Maybe those stores will have to figure out a way to distinguish themselves by selling QUALITY. And folks, quality is Made in the USA. Because in the US, the cost of the item is driven by labor, so adding all the best touches doesn't drive up the cost that much. In China and slave labor countries, the cost of the item is driven by materials and shipping because labor is so low. They try to save fractions of pennies by using the cheapest thread, by shorting the weight of the fabric, or any number of costs savings. Ever wonder why tees are basically see-through now or the new "slub" trend--it's because of expense, not style. Not to mention the harmful chemicals sprayed on goods so they don't rot on the boat, or the terrible health risks associated with goods from these countries.

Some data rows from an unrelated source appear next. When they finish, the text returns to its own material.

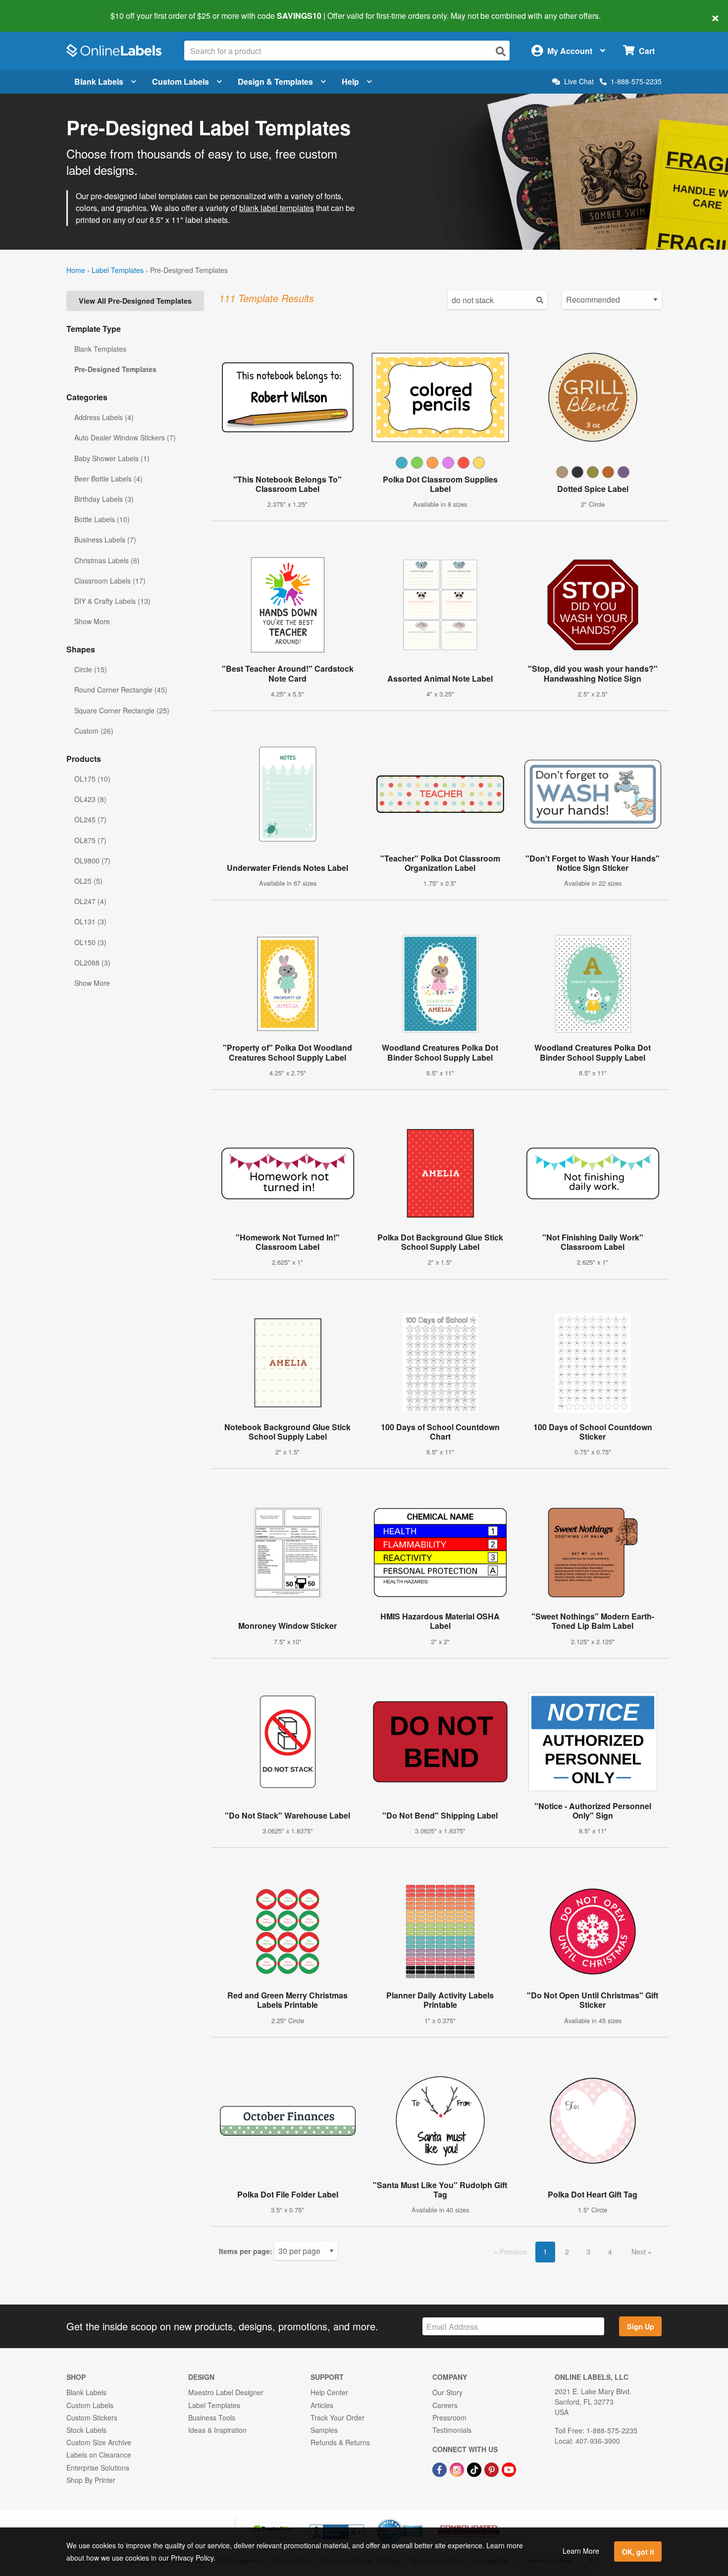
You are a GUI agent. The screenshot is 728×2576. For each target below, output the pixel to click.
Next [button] (639, 2251)
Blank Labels (98, 81)
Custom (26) (93, 731)
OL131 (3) (90, 921)
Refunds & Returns (340, 2442)
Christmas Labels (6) (107, 560)
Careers (445, 2405)
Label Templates (118, 270)
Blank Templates (100, 349)
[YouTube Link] (509, 2468)
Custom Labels (180, 81)
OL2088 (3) (92, 962)
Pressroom (449, 2417)
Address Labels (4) (104, 417)
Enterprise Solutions (97, 2467)
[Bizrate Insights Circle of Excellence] (419, 2519)
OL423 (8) (90, 799)
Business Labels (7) (105, 539)
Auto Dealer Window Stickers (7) (125, 437)
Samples (324, 2430)
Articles (322, 2405)
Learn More (581, 2551)
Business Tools (211, 2417)
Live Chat (579, 81)
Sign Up (640, 2326)
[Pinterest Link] (492, 2468)
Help (350, 81)
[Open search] (501, 51)
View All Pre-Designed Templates (135, 301)
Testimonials (451, 2430)
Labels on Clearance (98, 2455)
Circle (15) (90, 669)
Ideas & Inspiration (217, 2430)
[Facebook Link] (440, 2468)
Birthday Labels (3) (104, 499)
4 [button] (610, 2251)
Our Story (447, 2392)
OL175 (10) (92, 779)
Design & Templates (275, 81)
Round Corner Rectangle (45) (120, 690)
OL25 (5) (88, 881)
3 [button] (588, 2251)
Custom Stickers (91, 2417)
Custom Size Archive (98, 2442)
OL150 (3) (90, 942)
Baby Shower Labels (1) (112, 458)
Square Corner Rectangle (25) (121, 710)
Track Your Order (337, 2417)
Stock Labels (86, 2430)
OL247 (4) (90, 901)
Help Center (329, 2392)
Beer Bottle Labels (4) (108, 478)
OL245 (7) (90, 819)
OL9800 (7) (92, 860)
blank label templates (276, 208)
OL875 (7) (90, 840)
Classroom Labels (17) (110, 581)
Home (75, 270)
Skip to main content (36, 9)
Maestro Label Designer (225, 2392)
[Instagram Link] (458, 2468)
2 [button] (567, 2251)
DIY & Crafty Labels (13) (112, 601)
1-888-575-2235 (636, 81)
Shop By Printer (90, 2480)
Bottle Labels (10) (102, 519)
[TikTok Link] (475, 2468)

Made in the USA should become a status symbol and people should be taught the old time idea of quantity over quality. Make it a fashion statement to have your amazing jeans tailored or fixed, rather than throwing them away. Demand quality, Made in the USA goods and retailers will carry them. The whole ripped kneed jeans thing makes me laugh because that came from Levi's lasting so long, you could wear them until the knees ripped. But since new jeans last less than six months, you have to buy them pre-ripped or you're out of luck. Especially women's jeans which because of all the lycra are not truly jeans at all and just fall apart in the wash.

Anyway, I am always surprised at how little responsibility is given to the consumer. We can vote with our wallets. But like a frog in a pot, it seems we're just too stupid to save ourselves.